Results: the outward expression of your organisation’s culture
Every credible organisation, like yours, has a set of tangible, measurable, and objective results to produce. Different kinds of organisation will have different kinds of results, but in business they always include profit and cash.
The state of your organisation’s results displays its prevalent culture. We’re not talking just about long-term results; we’re talking about results in every period – including this quarter, this week, today! Where there is a shortfall in results, there is always a shortfall in culture. If you look for the cultural shortfall and resolve it, your required results will be easier to produce.

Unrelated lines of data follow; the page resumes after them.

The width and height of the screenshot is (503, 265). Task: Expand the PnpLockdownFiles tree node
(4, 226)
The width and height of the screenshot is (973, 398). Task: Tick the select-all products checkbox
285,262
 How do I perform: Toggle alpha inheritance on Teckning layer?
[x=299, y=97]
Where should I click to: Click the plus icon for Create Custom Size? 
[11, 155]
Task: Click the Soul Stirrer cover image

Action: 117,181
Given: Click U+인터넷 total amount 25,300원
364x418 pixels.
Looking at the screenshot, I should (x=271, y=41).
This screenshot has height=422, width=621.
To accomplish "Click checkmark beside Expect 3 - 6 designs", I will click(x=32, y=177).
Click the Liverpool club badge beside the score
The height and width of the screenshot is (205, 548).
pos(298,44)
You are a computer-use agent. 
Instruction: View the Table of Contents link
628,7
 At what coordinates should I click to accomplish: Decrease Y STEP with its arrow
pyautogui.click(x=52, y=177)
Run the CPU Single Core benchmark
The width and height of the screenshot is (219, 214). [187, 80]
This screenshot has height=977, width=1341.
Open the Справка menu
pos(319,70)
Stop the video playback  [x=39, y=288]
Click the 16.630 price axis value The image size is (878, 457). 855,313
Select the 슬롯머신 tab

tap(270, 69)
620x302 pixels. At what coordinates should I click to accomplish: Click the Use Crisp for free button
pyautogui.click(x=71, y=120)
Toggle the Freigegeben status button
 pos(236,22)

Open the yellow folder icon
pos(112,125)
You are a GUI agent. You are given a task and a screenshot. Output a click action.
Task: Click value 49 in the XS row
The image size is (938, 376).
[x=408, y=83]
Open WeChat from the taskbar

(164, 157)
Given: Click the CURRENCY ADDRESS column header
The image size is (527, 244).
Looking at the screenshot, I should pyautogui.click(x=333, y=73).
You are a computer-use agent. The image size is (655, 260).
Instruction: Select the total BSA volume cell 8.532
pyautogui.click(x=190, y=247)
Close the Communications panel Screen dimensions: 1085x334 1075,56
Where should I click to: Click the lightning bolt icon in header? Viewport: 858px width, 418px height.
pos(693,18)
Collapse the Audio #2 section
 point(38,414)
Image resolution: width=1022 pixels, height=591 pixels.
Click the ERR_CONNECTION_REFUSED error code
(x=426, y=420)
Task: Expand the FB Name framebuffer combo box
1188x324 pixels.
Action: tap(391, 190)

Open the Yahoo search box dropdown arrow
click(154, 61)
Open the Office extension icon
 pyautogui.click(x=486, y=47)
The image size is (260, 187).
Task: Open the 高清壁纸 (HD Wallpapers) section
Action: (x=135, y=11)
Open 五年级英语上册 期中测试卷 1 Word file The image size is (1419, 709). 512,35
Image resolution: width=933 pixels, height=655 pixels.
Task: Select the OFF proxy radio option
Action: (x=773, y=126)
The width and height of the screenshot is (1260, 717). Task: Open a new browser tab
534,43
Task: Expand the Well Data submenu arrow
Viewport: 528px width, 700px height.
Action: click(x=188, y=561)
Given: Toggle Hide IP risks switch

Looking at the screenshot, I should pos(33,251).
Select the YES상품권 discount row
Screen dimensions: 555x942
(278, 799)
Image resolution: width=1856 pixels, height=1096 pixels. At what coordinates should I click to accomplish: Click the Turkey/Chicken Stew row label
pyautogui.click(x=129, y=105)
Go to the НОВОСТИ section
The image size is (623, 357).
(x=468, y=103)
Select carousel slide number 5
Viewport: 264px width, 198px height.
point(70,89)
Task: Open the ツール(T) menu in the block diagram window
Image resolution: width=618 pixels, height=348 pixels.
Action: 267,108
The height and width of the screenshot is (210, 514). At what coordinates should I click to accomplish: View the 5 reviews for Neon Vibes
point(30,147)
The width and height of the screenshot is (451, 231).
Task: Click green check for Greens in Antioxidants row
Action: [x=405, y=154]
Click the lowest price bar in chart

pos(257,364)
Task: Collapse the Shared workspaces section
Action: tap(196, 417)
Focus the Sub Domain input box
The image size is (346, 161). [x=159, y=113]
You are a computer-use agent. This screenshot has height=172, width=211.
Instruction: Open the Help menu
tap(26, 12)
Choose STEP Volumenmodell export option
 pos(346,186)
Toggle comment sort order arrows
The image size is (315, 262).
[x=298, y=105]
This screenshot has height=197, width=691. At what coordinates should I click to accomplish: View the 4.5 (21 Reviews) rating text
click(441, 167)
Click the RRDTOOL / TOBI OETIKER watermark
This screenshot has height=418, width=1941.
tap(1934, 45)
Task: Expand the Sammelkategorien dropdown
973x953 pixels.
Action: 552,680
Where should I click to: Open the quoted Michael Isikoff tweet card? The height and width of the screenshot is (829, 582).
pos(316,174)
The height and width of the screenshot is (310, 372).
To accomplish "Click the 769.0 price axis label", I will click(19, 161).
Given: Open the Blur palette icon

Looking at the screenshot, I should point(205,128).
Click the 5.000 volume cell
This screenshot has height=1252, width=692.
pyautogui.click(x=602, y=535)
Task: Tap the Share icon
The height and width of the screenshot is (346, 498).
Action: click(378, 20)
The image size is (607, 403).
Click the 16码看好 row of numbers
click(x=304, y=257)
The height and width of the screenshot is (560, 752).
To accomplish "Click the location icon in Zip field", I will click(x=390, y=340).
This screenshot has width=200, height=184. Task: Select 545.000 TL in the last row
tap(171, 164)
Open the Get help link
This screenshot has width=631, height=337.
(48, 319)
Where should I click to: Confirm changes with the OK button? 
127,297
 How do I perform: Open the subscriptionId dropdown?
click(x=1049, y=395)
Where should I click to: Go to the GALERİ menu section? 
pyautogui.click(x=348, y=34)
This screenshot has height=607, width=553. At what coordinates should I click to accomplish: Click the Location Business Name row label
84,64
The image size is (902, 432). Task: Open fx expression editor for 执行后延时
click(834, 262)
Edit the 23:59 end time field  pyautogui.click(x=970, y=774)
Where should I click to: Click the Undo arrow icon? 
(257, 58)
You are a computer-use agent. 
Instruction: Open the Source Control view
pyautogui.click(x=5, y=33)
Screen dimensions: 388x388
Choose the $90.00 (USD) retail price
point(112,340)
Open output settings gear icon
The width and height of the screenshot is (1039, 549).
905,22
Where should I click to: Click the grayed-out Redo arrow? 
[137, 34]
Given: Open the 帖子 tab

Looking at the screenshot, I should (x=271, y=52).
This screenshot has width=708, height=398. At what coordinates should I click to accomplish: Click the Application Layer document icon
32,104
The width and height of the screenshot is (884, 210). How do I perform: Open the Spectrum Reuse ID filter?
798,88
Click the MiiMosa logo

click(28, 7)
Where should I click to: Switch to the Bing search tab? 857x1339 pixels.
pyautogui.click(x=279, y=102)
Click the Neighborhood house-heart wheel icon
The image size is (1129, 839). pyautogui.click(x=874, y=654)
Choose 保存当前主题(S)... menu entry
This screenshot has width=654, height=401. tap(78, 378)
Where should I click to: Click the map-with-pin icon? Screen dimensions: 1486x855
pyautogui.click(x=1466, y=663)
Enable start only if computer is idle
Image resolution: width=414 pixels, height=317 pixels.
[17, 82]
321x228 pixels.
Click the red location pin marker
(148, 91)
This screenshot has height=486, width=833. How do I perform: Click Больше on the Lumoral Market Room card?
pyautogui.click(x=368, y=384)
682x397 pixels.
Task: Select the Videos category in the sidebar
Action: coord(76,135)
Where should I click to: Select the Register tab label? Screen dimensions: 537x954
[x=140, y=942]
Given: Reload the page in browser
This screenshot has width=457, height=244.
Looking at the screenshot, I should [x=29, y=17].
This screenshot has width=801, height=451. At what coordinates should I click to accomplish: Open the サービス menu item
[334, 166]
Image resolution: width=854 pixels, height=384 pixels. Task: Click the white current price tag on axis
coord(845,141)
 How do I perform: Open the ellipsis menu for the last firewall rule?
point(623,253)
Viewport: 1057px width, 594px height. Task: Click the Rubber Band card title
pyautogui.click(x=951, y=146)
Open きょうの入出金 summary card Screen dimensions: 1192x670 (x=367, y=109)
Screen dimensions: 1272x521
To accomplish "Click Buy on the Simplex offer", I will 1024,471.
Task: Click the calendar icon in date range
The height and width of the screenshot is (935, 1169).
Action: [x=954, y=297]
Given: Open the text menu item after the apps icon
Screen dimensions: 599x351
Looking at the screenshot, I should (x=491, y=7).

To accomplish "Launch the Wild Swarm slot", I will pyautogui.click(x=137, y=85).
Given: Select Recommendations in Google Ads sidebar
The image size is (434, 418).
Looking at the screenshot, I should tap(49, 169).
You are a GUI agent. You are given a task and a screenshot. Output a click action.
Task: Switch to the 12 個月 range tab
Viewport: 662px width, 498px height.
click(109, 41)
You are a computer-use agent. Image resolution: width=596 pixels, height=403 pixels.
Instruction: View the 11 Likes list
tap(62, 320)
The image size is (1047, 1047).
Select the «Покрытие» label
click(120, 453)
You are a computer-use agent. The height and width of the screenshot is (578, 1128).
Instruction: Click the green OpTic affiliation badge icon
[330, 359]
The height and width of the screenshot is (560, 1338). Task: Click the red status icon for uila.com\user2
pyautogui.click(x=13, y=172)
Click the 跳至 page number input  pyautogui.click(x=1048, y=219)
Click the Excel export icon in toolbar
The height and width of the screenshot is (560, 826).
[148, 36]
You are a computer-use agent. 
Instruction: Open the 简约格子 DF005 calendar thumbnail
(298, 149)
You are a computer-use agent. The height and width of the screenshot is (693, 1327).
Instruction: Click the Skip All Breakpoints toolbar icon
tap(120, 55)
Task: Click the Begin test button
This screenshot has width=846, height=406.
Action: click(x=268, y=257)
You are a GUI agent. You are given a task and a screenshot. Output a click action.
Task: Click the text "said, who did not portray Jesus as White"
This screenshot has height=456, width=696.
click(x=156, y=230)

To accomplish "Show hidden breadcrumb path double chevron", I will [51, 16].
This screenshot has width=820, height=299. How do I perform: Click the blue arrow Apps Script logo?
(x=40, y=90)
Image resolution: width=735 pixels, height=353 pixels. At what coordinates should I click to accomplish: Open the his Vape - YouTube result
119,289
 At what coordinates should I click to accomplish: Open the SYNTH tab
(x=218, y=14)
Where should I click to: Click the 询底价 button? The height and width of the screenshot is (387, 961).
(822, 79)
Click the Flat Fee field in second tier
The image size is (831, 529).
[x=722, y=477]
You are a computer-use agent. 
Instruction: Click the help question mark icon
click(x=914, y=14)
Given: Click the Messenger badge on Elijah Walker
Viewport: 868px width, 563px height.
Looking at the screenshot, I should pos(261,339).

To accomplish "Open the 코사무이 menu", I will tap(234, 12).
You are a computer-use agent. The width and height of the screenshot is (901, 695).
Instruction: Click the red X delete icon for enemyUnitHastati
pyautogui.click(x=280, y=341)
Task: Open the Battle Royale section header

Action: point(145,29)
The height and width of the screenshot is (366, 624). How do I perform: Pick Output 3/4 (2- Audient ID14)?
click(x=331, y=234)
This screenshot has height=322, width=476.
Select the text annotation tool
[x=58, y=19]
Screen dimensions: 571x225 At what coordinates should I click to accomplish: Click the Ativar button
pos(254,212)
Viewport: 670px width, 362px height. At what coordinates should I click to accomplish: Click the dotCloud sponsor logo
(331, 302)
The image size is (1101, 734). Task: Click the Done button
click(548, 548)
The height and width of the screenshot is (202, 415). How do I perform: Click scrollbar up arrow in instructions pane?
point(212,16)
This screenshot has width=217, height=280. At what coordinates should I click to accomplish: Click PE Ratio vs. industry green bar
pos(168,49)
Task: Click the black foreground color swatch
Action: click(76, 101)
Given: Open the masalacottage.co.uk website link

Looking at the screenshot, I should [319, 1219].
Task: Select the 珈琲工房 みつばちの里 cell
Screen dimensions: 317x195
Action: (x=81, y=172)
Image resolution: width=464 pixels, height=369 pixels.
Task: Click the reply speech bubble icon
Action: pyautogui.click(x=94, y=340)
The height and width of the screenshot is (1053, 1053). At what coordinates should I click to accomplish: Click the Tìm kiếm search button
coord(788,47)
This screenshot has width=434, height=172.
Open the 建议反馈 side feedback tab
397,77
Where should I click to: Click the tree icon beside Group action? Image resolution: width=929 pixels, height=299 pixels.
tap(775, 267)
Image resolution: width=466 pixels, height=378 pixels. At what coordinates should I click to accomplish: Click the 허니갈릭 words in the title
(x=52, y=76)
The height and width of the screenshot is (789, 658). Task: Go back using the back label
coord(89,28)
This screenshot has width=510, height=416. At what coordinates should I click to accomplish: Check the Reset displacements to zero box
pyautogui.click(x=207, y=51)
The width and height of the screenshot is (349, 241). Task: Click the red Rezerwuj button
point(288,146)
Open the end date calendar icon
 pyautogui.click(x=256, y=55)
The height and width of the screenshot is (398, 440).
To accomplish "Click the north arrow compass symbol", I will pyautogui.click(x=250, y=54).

Take the example of a company who generally managed to reach its quarterly, half-yearly and annual targets, but always only by the skin of its teeth and a frantic last-minute dash to the finish line. Early in every result period, there was a prevailing feeling that ‘there’s plenty of time’, and a disinclination to be held to rigorous forecasts on a daily, weekly and monthly basis. They felt it would be OK, because they had a lot of ideas ‘in the pipeline’, and were confident they could recover later. But the weeks raced by, and suddenly it was ‘that time’ again! Through rigorous examination of the culture that was driving this stressful pattern, they decided to challenge this behaviour and instead to build and develop a culture of, ‘we deliver on our commitments, regardless of the circumstances’. Nowadays they put in place rigorous business forecasts and measure and monitor their progress towards them. More accountability from the start, which can feel like hard work at first, has saved them hundreds of hours of urgent reactive work and untold stress in the panicky ‘will-we, won’t-we’ dash at the end of every year.
How to quantify the impact of culture on performance
In quantifying the impact of culture on profitability, there are 3 things that matter:
- People do things they shouldn’t do
- People don’t do things they should do
- People take too long to do things
And there are 2 dimensions of business profitability impact:
- Lost opportunity for increased sales
- Lost opportunity for lower costs
Culture change hasn’t happened until different results are produced!
Some groups are very keen to address their cultural issues, and in these groups we sometimes see the same issue from the opposite point of view. People celebrate a wonderful ‘breakthrough’ in culture. Relationships are repaired and teams are built – hooray! Surely, breakthrough results are on the way? Don’t count on it.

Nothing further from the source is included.